During the BHA press conference at which Al Zarooni's suspension was announced, Crisford was asked if the trainer had given steroids to horses stabled in Dubai.
"It is legal in Dubai, provided they don't race on the substance; the same as other countries in the world," Crisford said. He added that the 10 horses in "pre training" that Al Zarooni had been treating with steroids since last autumn were not among any of the horses in Great Britain and that the treated horses were still in Dubai.
When asked whether Sheikh Mohammed knew the horses in Dubai were being treated with steroids, Crisford said no.
"Completely unaware," Crisford said.
Crisford was then asked if he was concerned that it now appeared Godolphin has had an unfair advantage in Great Britain because it was able to ship in horses from other parts of the world where medication rules were more tolerant. Anabolic steroids under the British Rules of Racing are prohibited at any time, in racing or training.
"I think that is a fair point and people will come to that kind of conclusion, though there are no facts to back that statement up," Crisford answered.
In an interview April 26 with Channel 4 Racing, Crisford was asked about his role in the management of the stable.
"I think we have to be very clear about this situation," Crisford told Channel 4 Racing. "A trainer is a licensed individual and it is his duty to take professional care of the horses in his stable. He runs the day-to-day management; my job is to look after the best interests of the owner. I simply cannot be aware of every single bit of medication that every horse in Godolphin is getting.
"I've been told to clear the mess up, and that's what I'm going to do," Crisford added later in the TV interview. "And if when the mess is cleared up, if Sheikh Mohammed is dissatisfied with anything that I've done, then he'll make that known pretty quickly."

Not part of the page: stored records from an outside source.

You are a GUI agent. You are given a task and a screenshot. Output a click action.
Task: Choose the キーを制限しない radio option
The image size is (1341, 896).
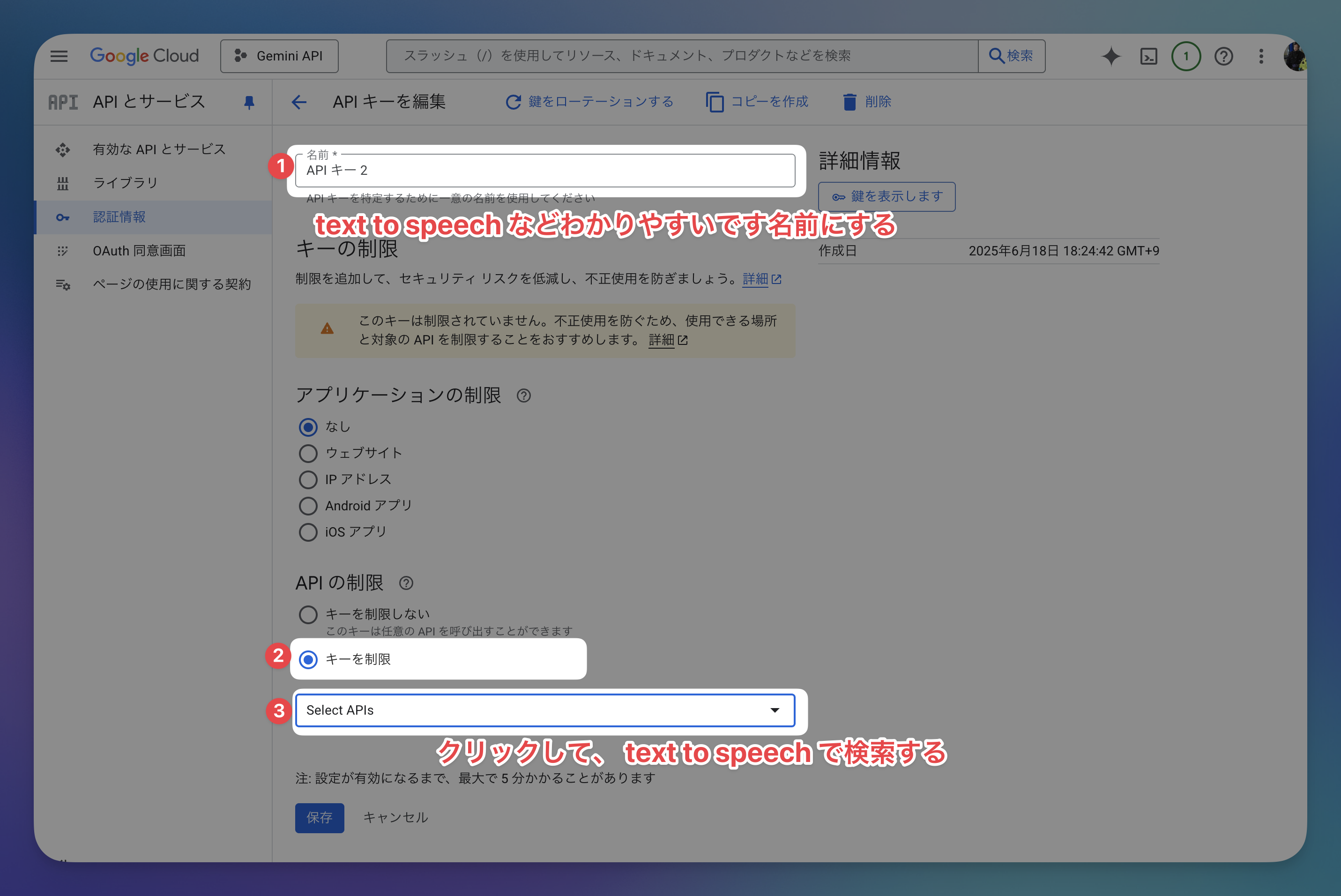(x=308, y=614)
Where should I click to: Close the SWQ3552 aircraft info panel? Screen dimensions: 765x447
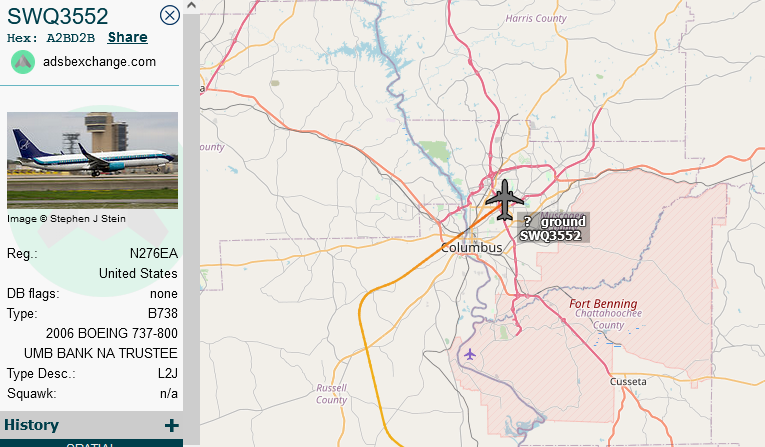click(170, 15)
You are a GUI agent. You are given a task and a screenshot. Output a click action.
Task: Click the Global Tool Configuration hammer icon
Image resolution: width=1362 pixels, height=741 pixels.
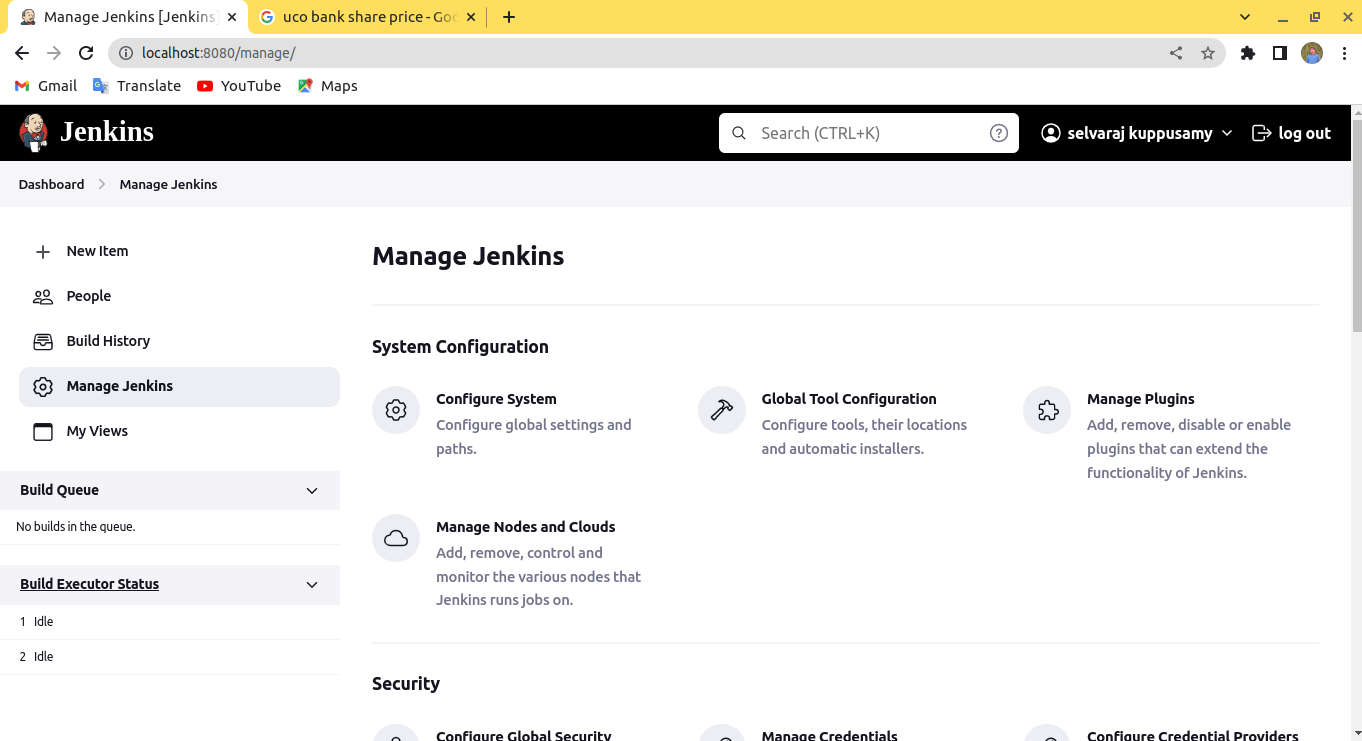click(721, 409)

Crisford expressed deep regrets at having recommended Al Zarooni for a position with Godolphin.
"(It) shows a remarkable lack of judgment on my part to recommend him to Sheikh Mohammed, which I did do," Crisford told Channel 4 Racing. "When (Al Zarooni's) horses failed the tests for painkillers last year, we sat down with him and told him he had to keep his records maintained in a much more efficient manner.
"I had lengthy conversations with him about that but I'm afraid he's betrayed the trust we put in him and he's let everybody down, not only Godolphin but the British public, too," Crisford said.

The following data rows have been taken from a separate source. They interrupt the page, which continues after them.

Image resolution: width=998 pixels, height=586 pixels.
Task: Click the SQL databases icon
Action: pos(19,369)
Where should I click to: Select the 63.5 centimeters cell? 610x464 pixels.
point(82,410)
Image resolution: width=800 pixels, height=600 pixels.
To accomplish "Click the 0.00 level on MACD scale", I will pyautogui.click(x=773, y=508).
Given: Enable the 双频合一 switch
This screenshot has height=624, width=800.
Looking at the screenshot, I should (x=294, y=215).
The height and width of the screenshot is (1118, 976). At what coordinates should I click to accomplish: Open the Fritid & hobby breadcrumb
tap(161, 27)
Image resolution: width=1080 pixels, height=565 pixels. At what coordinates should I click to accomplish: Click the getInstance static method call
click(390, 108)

Crisford said Godolphin will have nothing more to do with Al Zarooni and has no sympathy for his plight.
"It'll take a long time," Crisford said about Godolphin's recovery from the scandal. "I think that we will get there. Obviously Sheikh Mohammed passionately loves horses and horse racing. He's going to make sure that everything will be done to make sure that the stable is absolutely 100% clean before any horses get transferred to any other trainers."
At least three other people within the Godolphin organization also may face sanctions. Crisford said two foremen and a vet assistant have been identified as being involved.